Christie wished she hadn’t asked anything about Linnea. Now she found herself appealed to, as if she were some arbiter of crazy lovesick behavior. “Teenagers, who knows.”

“He’s such a nice-looking boy,” Beata said.

“He’s entirely too full of sperm.”

“It’s just nature. Relax, Dad.” Another conspiratorial glance in Christie’s direction. Did she look like somebody who knew about these things?

“I guess I should be glad she’s interested in normal teenage experiences,” Art said, looking glum. “Even risky, promiscuous, normal experiences.”

“They are not having intercourse,” Beata said. “Of that I’m sure. You watch them together, you’ll see.”

“She should have been home by now. I need to call her, excuse me.”

“Poor Art,” Beata said, once he had gone upstairs. She bent over the hibachi and used a spatula to turn the fish over. Her white underpants rose up above the line of her jeans. “He could not protect her from the one terrible thing, so now he tries to protect her from everything else.”

It had sounded terrible. The boy with the gun, the dead girls. There were parts of it Christie could not fully imagine—blood, terror, pain—and at least one part she could. The fear that some pointless and evil act could single you out at any moment. You didn’t let yourself dwell on such things. Unless they had already happened to you. “I’m glad she’s doing better.”

“Better, who knows. At least different.” They were quiet, watching the rain blow and mist around the streetlights. Where it hit the metal edge of the roof, it ran together and dripped to the ground in threads. Beata said, “We have other food too. A rice casserole. Cheese? Bread and jam?”

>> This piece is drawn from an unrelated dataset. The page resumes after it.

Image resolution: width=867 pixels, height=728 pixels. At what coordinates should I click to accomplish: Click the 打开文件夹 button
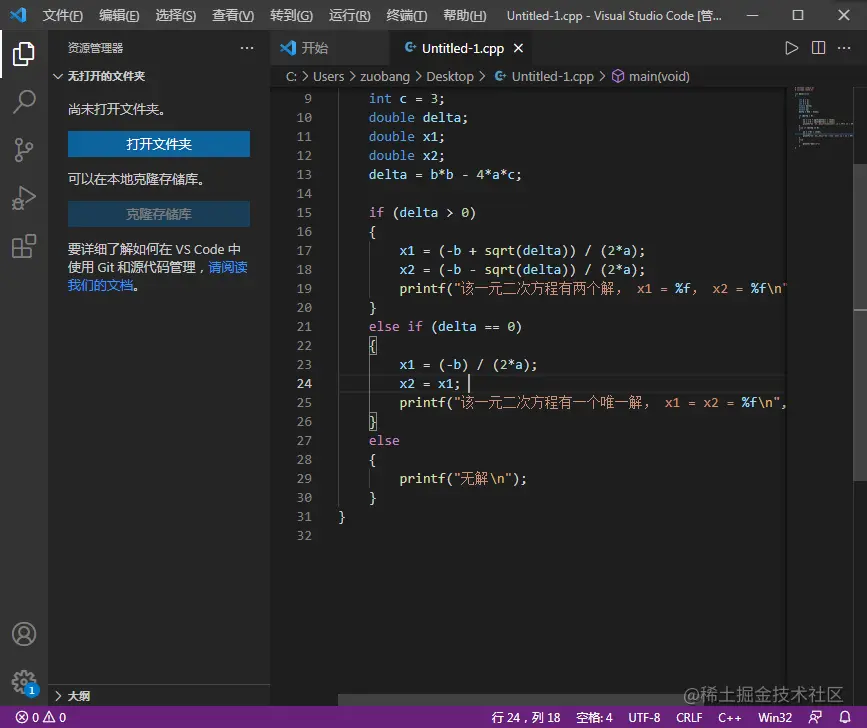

“No thank you. I’m going to go in and eat my own dinner in a minute.” She was getting hungry, she ought to leave before she had to watch Art and Beata feeding each other and licking each other’s fingers. But she was tired, and not in a hurry to be in a hurry about anything. She finished the wine and Beata refilled her glass.

“I’ll get drunk,” Christie said, and laughed foolishly. She already felt a little blurry, a little drunk around the edges. She wasn’t that used to drinking. In order to try and cover up, she said the first thing that came into her head: “You look different these days.”

“Good or bad?”

“Just different. I mean, good.”

“More modern American girl.”

“Yes,” Christie agreed. Although “modern American girl” had many gradations, and Beata had staked out a certain territory for herself.

“Do you have an opinion about tattoos?”

“I suppose I have different opinions for different tattoos. Depending on where and who and what. Some of them are OK. Most of them are a waste of perfectly good skin.” Christie realized she was doing what drunks do, talking to show how undrunk she was, and digging herself a deeper hole.
Do not speak unless it improves a silence.
There were times she thought she was forgetting everything she ever knew. “Do you have any tattoos?” she asked, as she should have to begin with.

“Art wants me to get one. Somewhere personal. I have yet to decide.”

It was possible that Beata was a little drunk herself. Before Christie had to ask, or not ask, about the prospective tattoo, Art came bounding down the stairs. At the same time, Linnea stepped out of the rain and into the circle of lawn chairs. With her was the boy who lived at Mrs. Foster’s.

It took Christie a moment to sort it out, to try and to fail at understanding what he was doing here. With Linnea? She didn’t get it. But here he was. Full of sperm. Oh thank you, Art, for that thought. What was she, a child molester? He wore his usual jeans and hooded sweatshirt and his neck and throat even in this light were sun-colored.